Postoperative pneumonia and prognosis
Figure demonstrates survival of patients with postoperative pneumonia. The 5‐year overall survival of patients with postoperative pneumonia (n = 383) and those without (n = 4944) was 49% and 59%, respectively. The difference was significant (log‐rank, P < 0.001). The 5‐year specific survival was also lower in patients with postoperative pneumonia than in those without (53% vs. 61%, log‐rank, P < 0.001). Further stratified analysis indicated that the reduction in 5‐year overall and specific survival due to postoperative pneumonia existed among all stage I, II, and III patients (log‐rank, P < 0.05, as shown in Fig. ).
Enlarge this image.Kaplan–Meier curves of patients with and without of postoperative pneumonia: (A) overall survival, and (B) disease‐specific survival.

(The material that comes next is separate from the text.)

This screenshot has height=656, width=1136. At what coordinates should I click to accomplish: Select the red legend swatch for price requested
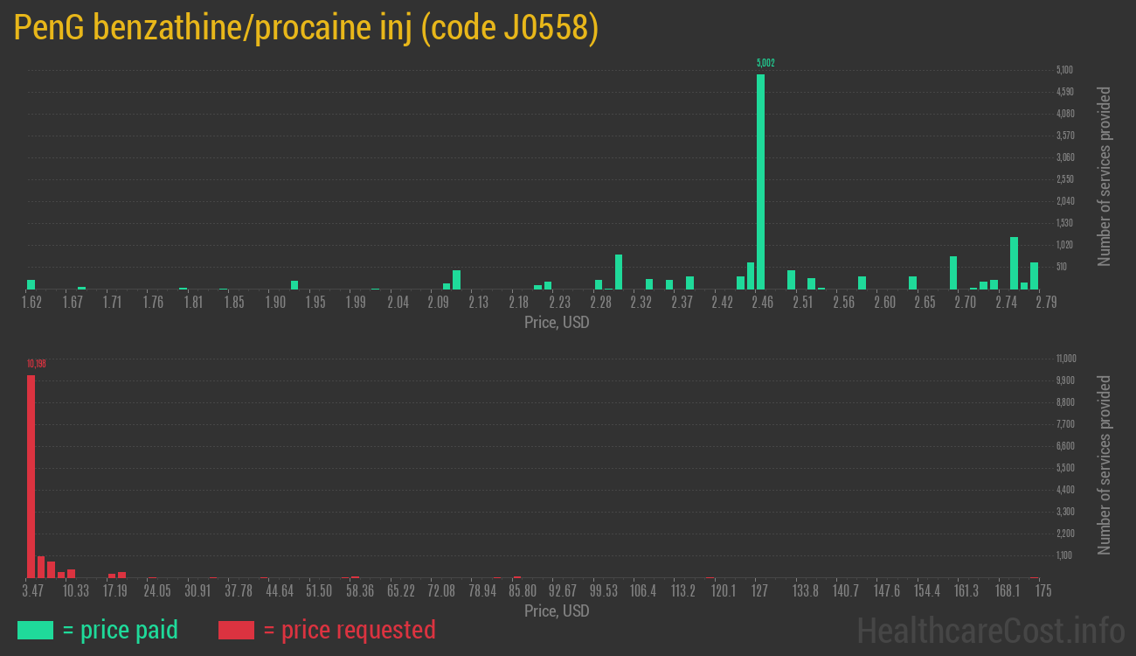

Enlarge this image.Kaplan–Meier curves of patients with and without of postoperative pneumonia according to pStage: (A) overall survival, (B) disease‐specific survival of pStage I, (C) overall survival, (D) disease‐specific survival of pStage II, (E) overall survival, and (F) disease‐specific survival of pStage III.

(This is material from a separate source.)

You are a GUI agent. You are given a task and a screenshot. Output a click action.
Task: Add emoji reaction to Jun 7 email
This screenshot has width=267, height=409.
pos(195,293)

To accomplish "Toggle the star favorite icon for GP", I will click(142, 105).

Prognostic factors for gastric cancer patients
Table shows univariate and multivariate analyses of factors affecting the specific survival of the gastric cancer patients. Cox regression analysis suggested that age (HR = 1.117, P < 0.001), neoadjuvant chemotherapy (HR = 1.882, P < 0.001), tumor size (HR = 1.107, P < 0.001), stage II tumor (HR = 2.769, P < 0.001), stage III tumor (HR = 8.884, P < 0.001), and postoperative pneumonia (HR = 1.259, P = 0.006) were independent risk factors for specific survival. Further stratified analyses were performed for each stage of disease, and the results indicated that postoperative pneumonia was independent risk factors for specific survival in stage III patients as shown in Table and Data S3.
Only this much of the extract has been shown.